Misha gaada? Sepertinya hanya nama yang sama__gumam Ryan berusaha berfikir positif.

***

Misha menatap jam dinding dikamarnya malas, sudah pukul delapan malam saja. Apa adiknya sedang bersenang-senang sekarang? Aah, dia ingin ikut.

Misha melempar novelnya ke sembarang arah, ia membuka galeri dan memperbesar foto yang berhasil ia abadikan tadi.

"Jadi dia selama ini bercanda doang gitu? Malu malu in jir" gumam Misha tak senang.

Meski begitu hati nya berkata lain, Misha sendiri tak faham kenapa jantungnya terasa diremas-remas oleh orang tak kasat mata. Ia memegang dada nya dan bergumam heran.

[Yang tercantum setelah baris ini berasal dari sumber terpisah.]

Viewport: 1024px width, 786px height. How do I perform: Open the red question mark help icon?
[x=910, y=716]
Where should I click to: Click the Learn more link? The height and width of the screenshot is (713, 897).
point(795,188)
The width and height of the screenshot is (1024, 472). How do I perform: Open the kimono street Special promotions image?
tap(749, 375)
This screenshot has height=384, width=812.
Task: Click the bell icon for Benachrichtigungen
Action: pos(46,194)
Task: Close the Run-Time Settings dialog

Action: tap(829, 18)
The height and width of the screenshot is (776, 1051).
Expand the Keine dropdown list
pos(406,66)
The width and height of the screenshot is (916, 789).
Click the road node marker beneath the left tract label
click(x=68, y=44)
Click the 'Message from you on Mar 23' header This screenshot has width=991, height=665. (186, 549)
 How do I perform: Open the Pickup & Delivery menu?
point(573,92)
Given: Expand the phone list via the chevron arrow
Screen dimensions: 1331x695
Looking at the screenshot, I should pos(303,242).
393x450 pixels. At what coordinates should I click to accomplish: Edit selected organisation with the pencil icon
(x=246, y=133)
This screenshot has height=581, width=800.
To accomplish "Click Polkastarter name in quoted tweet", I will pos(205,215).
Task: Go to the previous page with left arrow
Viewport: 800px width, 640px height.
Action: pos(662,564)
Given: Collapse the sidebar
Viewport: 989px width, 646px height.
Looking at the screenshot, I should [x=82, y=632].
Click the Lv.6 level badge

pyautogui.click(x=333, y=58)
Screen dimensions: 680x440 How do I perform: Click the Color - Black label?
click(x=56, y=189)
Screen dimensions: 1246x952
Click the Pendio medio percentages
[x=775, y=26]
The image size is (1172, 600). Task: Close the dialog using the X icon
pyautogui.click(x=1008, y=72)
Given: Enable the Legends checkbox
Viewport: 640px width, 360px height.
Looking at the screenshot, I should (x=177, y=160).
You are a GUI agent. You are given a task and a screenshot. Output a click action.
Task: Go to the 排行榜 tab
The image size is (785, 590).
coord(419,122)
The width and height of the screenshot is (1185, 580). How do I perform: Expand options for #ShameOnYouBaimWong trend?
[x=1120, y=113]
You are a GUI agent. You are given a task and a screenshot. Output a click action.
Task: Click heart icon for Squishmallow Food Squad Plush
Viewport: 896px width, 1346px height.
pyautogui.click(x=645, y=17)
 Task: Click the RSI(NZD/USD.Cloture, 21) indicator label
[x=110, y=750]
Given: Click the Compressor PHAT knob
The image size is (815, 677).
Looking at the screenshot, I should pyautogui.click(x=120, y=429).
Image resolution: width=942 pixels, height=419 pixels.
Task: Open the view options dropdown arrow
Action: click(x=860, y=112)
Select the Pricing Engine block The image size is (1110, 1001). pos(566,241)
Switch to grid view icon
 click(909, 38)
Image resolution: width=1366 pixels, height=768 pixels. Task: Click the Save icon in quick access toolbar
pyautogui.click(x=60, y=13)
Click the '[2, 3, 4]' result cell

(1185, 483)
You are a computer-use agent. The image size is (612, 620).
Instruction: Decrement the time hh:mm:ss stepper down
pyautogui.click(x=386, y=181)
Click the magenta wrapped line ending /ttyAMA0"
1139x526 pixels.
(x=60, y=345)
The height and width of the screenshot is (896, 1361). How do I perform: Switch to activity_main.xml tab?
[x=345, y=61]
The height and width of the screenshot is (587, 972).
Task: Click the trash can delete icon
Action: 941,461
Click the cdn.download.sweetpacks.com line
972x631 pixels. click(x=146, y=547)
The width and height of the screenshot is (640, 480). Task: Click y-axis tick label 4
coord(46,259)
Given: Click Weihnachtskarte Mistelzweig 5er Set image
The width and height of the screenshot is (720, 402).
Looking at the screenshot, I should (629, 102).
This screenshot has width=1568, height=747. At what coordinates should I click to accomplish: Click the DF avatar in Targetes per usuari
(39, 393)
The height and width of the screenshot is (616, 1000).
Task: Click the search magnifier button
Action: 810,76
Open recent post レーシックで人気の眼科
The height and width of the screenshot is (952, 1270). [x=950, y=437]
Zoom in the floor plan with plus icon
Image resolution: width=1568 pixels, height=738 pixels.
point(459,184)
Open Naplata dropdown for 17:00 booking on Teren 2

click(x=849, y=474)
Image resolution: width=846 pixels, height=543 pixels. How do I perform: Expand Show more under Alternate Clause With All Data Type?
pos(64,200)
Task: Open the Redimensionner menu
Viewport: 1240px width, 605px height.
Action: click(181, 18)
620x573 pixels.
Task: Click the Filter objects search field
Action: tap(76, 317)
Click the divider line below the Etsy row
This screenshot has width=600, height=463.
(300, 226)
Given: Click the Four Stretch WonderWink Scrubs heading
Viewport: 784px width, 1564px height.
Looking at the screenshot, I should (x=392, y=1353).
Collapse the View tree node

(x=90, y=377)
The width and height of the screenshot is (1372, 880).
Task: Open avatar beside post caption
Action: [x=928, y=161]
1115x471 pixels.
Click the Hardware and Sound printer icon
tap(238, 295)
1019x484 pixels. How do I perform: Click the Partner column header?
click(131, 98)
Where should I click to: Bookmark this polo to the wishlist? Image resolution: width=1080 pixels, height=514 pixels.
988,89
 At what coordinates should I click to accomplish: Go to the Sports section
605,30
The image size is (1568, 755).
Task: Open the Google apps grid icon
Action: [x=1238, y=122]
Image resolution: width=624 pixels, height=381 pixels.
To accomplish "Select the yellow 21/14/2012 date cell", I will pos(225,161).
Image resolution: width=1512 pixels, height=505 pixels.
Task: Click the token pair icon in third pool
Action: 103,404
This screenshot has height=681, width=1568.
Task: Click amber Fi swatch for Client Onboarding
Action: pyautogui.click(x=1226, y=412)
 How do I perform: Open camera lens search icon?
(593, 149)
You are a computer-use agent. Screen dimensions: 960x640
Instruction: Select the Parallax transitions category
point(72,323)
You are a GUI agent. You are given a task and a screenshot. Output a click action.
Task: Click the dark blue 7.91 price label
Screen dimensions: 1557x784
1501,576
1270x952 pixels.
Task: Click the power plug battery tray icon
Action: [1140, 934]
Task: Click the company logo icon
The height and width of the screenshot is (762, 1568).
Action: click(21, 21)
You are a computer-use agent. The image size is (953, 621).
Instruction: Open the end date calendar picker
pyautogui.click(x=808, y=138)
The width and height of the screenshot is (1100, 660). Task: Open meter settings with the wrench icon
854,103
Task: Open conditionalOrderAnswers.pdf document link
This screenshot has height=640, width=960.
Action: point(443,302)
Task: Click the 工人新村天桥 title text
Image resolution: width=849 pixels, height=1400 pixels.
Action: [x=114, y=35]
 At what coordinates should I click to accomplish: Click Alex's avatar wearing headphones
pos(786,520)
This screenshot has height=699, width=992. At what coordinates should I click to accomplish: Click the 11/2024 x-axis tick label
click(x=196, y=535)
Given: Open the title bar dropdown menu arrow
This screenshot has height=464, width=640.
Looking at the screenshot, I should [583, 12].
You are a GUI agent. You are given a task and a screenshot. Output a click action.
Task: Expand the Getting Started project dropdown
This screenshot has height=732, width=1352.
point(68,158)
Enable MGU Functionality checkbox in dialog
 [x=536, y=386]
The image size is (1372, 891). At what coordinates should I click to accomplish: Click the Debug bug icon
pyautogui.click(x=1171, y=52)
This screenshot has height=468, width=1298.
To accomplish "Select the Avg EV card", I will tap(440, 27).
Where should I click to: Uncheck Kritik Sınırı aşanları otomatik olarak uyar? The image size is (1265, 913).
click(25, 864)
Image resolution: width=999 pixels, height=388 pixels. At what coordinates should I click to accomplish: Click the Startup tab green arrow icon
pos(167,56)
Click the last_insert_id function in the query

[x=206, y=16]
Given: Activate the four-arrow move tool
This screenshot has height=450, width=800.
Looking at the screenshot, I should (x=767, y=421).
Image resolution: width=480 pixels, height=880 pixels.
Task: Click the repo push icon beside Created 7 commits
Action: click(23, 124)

"Kenapa sakit ya?" gumam Misha menutup matanya menggunakan lengan kiri.

Brakk..

Misha yang tengah melamun sontak tersentak, ketika pintu kamarnya di buka dengan keras.

"Gak bisa liat orang tenang?" tanya Misha sarkas.

"Gak, Gaada rasa tenang buat lo!" ketus Eva dan melempar sepatu nya kesembarang arah.

Ia melepas hoodienya sehingga hanya tersisa tank top dan celana selutut miliknya, sebelum meloncat ke kasur Misha ia melirik novel yang sedikit terlipat dipojok kamar.

"Tumben lu gak sayang sama novel?" heran Eva setelah meloncat.

"Ha? Maksudnya? Lu ngejek gue?" tanya Misha memicingkan matanya.

"Dih, napa lu sensian sih? Orang gue cuma nanya, tuh novel lu ke lipet dipojok kamar!" ketus Eva menunjuk novel Misha.

"Omaigaattt!" pekik Misha panik dan segera menghampiri novelnya.

"Huaaaaa! tidaak!" pekik Misha dan tak sadarkan diri.

Eva gelabakan dan dengan cepat memanggil dokter keluarganya, ia sangat panik melihaag kakaknya tak sadarkan diri. Misha di nyatakan pingsan karena shock semata, Eva menghela nafas melihat kelakuan kakaknya.

Gimana mau marah kak, kadang aja lu goblok nya kebangetan__gumam Eva dibatin kesal.